"Stalker" lyrics - 7L & ESOTERIC

7L & ESOTERIC
"Stalker"

[Intro:]
(You again)
(Are you following me?)
(Why no, I'm stalking you)
(From a distance I desired her
Se-secretly admired her
From a distance I desired her
Se-secretly admired her)

I stroll through the mall
Running my finger along the wall
I just left a restroom stall
Got a strange way of moving
Strange way of dressin'
Strange way of making a, good first impression
Member's Only jacket, unidentified packet
Sunglasses, jeans washed with acid, newspaper in the back
I also got a dagger strapped to my leg
But who knows what I'm gonna do with that
A sick fuck without employment
Hankering in every single shopping center for my own enjoyment
I'm checking out a girl that's fly
She's working at the MAC make-up counter, next to Best Buy
Waiting by the elevator, tryna look busy
So I can figure out what I'm gonna tell her later
First time I met her I didn't really meet her
I was making change as she was purchasing a peter
I gave her money back, she gave me a look
Batted her, eyelashes that was all that it took
Now she owes me, 'cause it's obvious she wants me
I'm looking at you, girl I must have you

[Sample of someone talking]
'Cause you're the one
You are the unspoiled virgin bride
You are the blonde canvas on which I will paint my future
Don't you remember you smiled at me once at the croissant tray

Quirky and eccentric, I'm a true fiend
I know her routine, her eyes are blue green
I guess they're contacts 'cause they used to be brown
Plus I watched her get 'em at the optician downtown
I'm always scoping her usually from far away
She rides the silver Audi off to work everyday
Except for Thursday she gets a ride from her mother
Or some other dude 'til I kill that motherfucker
Forget the narrative, I'm thinking horse drawn carriages
And marriages, she likes to eat asparagus, so I think
'Cause it stinks when I'm hanging out
At her bathroom sink, having a drink
When she's at the shrink
Yo she never should've winked
Now I got her name on my arm in ink
I'm in her closet stroking her mink
Looking for the missing link
But all I find is Pink and N'Sync
She's sweet, sixteen and good, yet she's calling me a creep
'Cause I'm sneaking through her backyard just to watch her sleep
Rain snow or sleet, you gotta understand
No matter where she goes, there I am, the stalker

[Hook:]
(From a distance I desired her
Se-secretly admired her
From a distance I desired her
Se-secretly admired her)
Alright wanna do what I do
Listen this is how it goes

Find out where she works, go online, do a search
Dig up some dirt, put on a shirt, buy some Certs
But look like a regular guy, don't go berserk
You whole goal's to flirt, but for now you gotta lurk
Pretend you're a customer, grab yourself a map
And throw an extra sweater in the bag from The Gap
And keep a low pro, but don't look conspicuous
And don't wear that Iceberg (why?), it looks ridiculous
Grab a trench, find a bench near the wench
Put your elbows on your lap and just sit there like that
Nah, it sounds dreadful but find out her schedule
If she gotta close, you gotta rock the janitor's clothes
And change thrash 'til your knees hurt
Water plants in the short sleeve shirt till she leaves work
And if she's off at eleven?
Be outside with your lights out and the engine revvin'

[Engine revving]

[Older guys talking]
Well, I realised recently that I'm getting older, and I, the way I knew this was that young teenage girls don't even acknowledge me as a sexual being. Now don't misunderstand me, I'm not saying that I wanna have sex with teenage girls, throw me a bone, you know, how about a smile, you know what I mean?
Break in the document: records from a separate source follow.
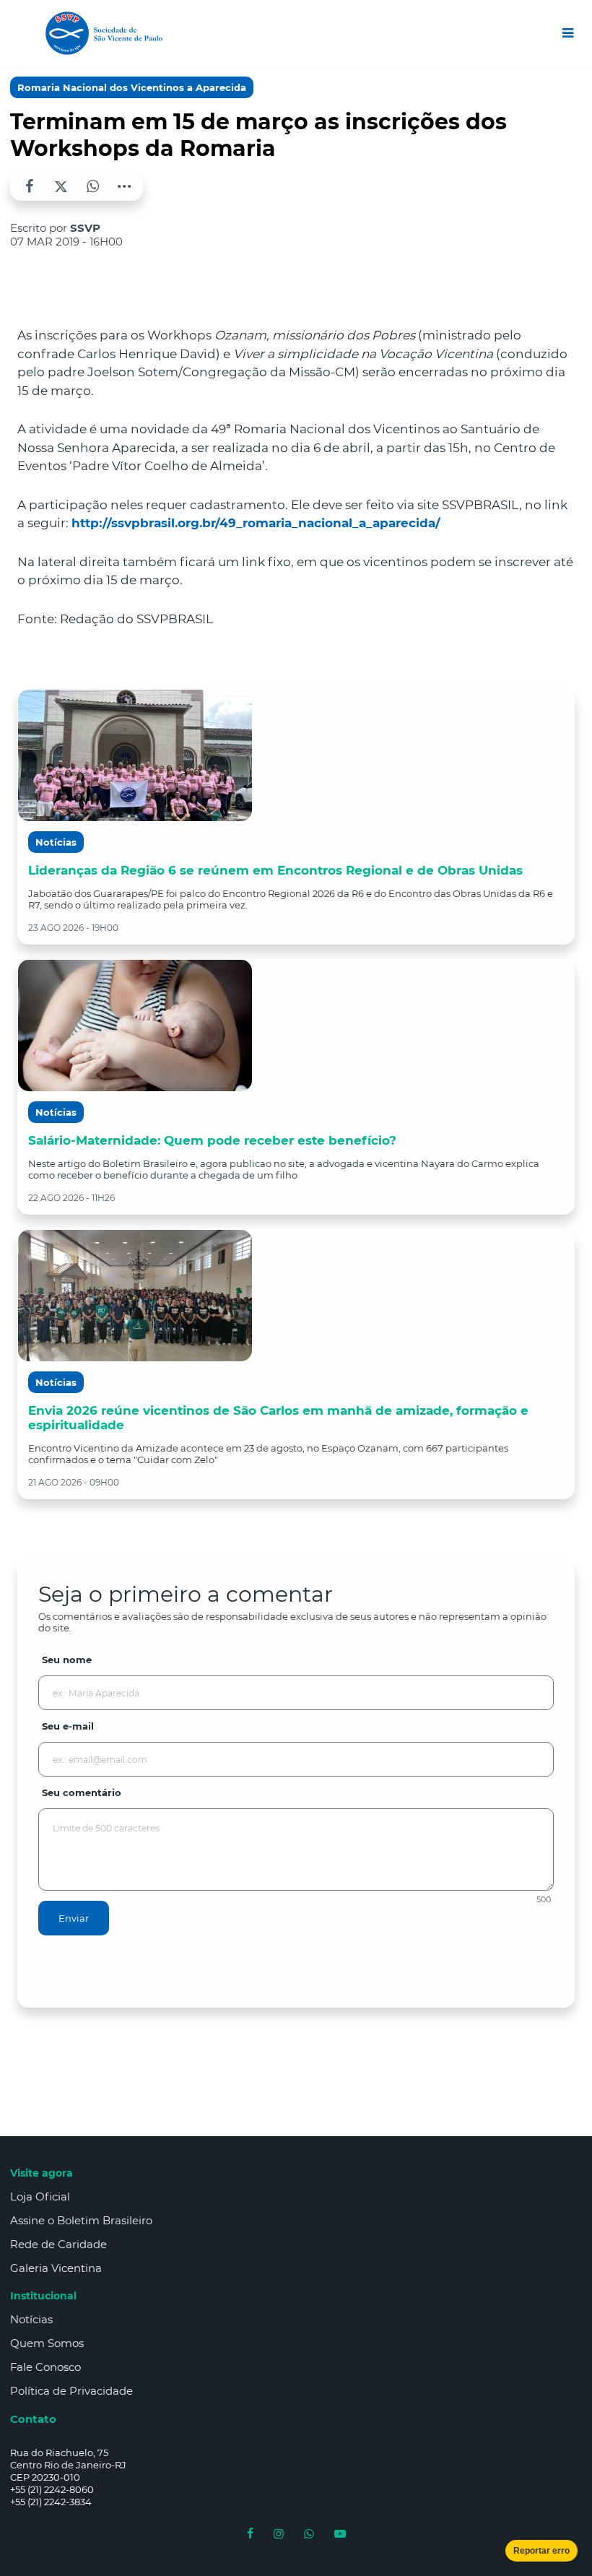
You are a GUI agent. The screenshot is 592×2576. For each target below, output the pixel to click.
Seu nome (67, 1659)
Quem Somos (47, 2343)
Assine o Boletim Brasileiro (81, 2220)
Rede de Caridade (58, 2244)
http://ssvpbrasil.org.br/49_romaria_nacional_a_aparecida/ (255, 523)
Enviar (73, 1918)
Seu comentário (81, 1792)
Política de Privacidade (71, 2391)
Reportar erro (541, 2551)
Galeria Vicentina (56, 2268)
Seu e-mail (68, 1726)
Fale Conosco (45, 2367)
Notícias (31, 2319)
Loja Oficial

Nothing, nothing unless it's to turn to their friends and go. "Why is that weird guy looking at us?". (laughing) "What's he doing at the mall? We get to the food court, the guards there, run you guys". (laughing) I lied, I lied, I lied, I, of course I wanna have sex with teenage girls, (laughing) doesn't everyone? (laughing even louder) I mean, that's why there's a law. (everyone laughs) If no one wanted to do it, THERE WOULDN'T BE A LAW! (everyone laughs)
Wait, do you think they pull 18 out of thin air?